Clinical recognition of a syndrome-related sign or symptom at the earliest possible stage gives the best chance for curative thyroid surgery. Sadly, Brauckhoff and colleagues reported that in their series of patients, the oldest patient who could be biochemically cured of thyroid disease was 14 years old. Children who were 12 years of age or younger at the time of diagnosis exhibited early severe constipation, preceding other signs and symptoms of the syndrome. Most importantly, these children also had a reduced long-term prognosis when not biochemically cured of thyroid disease. This suggests that additional pathologic processes may be active in a subgroup of MEN2B patients that manifests earlier, with more severe intestinal symptoms and more aggressive thyroid disease.11
Despite growing, detailed understanding of MEN2B RET mutations and the resulting signaling abnormalities, this knowledge has yet to significantly impact the prognosis and management of the syndrome, once it is recognized.
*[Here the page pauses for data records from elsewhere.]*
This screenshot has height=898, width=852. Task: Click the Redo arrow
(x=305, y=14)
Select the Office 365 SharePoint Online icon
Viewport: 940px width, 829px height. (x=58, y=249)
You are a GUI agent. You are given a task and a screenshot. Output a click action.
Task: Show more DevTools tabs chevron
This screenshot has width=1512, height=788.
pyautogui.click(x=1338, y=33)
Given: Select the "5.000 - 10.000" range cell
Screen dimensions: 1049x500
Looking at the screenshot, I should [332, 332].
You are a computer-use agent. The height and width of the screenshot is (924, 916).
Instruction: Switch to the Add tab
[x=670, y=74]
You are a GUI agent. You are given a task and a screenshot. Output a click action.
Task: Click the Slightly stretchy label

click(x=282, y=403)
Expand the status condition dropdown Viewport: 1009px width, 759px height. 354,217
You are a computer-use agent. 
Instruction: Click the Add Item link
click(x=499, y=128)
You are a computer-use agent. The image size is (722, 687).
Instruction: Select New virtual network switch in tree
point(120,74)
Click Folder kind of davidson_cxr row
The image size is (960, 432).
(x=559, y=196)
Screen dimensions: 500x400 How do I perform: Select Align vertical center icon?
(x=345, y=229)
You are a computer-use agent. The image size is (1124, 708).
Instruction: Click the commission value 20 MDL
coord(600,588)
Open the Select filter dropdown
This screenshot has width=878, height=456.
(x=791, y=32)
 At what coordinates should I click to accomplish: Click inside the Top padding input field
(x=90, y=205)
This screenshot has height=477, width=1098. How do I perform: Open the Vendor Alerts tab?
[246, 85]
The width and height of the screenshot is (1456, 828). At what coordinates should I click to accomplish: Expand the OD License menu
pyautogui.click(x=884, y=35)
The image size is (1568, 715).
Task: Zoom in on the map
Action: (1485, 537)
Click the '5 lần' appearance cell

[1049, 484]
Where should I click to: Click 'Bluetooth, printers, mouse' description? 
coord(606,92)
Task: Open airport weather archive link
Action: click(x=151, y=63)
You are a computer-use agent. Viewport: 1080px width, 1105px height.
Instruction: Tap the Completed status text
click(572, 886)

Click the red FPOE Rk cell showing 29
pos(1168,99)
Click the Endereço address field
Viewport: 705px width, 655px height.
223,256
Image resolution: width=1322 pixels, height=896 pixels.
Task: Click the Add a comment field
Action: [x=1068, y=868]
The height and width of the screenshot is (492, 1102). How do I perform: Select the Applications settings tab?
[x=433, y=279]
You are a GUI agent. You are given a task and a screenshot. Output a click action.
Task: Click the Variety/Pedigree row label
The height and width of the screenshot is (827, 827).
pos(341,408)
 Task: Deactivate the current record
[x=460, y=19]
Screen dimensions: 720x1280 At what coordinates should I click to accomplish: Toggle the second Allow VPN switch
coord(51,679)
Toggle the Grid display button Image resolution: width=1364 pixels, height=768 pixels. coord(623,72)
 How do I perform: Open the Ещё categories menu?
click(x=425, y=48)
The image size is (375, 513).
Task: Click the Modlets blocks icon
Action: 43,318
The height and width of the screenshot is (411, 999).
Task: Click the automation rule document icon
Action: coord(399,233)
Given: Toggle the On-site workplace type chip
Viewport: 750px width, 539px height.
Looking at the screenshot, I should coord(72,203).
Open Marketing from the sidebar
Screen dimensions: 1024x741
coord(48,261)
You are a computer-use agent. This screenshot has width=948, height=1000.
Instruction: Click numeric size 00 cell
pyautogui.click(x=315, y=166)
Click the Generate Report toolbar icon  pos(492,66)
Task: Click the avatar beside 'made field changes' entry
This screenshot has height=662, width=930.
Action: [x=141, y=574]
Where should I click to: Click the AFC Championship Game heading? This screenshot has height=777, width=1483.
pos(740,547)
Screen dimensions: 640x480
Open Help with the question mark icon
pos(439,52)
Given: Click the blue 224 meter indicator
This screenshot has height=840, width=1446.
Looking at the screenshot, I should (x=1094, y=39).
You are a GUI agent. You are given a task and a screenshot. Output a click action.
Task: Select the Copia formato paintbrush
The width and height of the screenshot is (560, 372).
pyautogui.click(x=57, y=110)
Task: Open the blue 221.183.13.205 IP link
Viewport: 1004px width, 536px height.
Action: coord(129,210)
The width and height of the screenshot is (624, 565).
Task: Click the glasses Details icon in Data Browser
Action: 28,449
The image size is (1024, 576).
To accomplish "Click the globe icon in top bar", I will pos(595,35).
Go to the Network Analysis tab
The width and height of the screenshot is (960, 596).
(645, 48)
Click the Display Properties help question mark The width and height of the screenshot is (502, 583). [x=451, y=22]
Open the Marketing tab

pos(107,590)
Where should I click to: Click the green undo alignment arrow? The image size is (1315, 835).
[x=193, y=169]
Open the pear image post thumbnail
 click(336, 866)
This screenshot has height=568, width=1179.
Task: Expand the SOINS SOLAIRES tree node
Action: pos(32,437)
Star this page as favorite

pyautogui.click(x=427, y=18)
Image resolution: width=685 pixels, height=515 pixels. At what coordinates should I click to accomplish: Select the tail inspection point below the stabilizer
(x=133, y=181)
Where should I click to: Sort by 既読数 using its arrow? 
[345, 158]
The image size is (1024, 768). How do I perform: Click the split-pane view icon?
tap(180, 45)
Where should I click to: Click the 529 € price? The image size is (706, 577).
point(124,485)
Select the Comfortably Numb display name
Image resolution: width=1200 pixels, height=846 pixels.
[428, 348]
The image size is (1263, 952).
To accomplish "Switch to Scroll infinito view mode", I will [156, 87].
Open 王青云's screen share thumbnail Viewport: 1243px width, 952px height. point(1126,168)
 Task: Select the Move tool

Less than 20% of individuals with MEN2B are surgically cured of their thyroid disease, and medical management of the intestinal disease is of limited efficacy. Very young patients with functional obstruction often require a colostomy with colonic resection. Megacolon with secondary diverticulosis is a common colonic finding in teenage and adult individuals with MEN2B. Emergency surgery for perforated diverticular disease in these older patients is described by several authors. Elective colectomy or appendicostomy with antegrade enemas can provide symptomatic relief.12,15
Not surprisingly, there is considerable interest in developing chemotherapeutic agents that inhibit MEN2B mutant RET signaling. Several approaches are under investigation. Imatinib is a tyrosine kinase inhibitor that has successfully been used against gastrointestinal stromal tumors.16,17 Imatinib shows inhibitory activity against MEN2A mutant RET and MEN2B mutant RET in medullary thyroid cancer-derived cell lines. Unfortunately, high concentrations were required to inhibit cellular proliferation.18 Also under investigation are agents that inhibit RET dimer formation19; agents that reduce autophosphorylation and, thereby, suppress RET (Continued on page 226) (Continued from page 212) growth-promoting signals20; gene therapy that expresses a dominant negative RET mutant or introduces a ribozyme that specifically cuts mutant RET mRNA21,22; and the targeting of RET with monoclonal antibodies.23 Although the primary goal of these investigations is to improve the treatment of metastatic thyroid carcinoma, abnormal RET signaling also underlies the severe intestinal symptoms of individuals with MEN2B. They may, therefore, potentially lead to the development of agents to treat or, at least, slow the progression of the intestinal disease.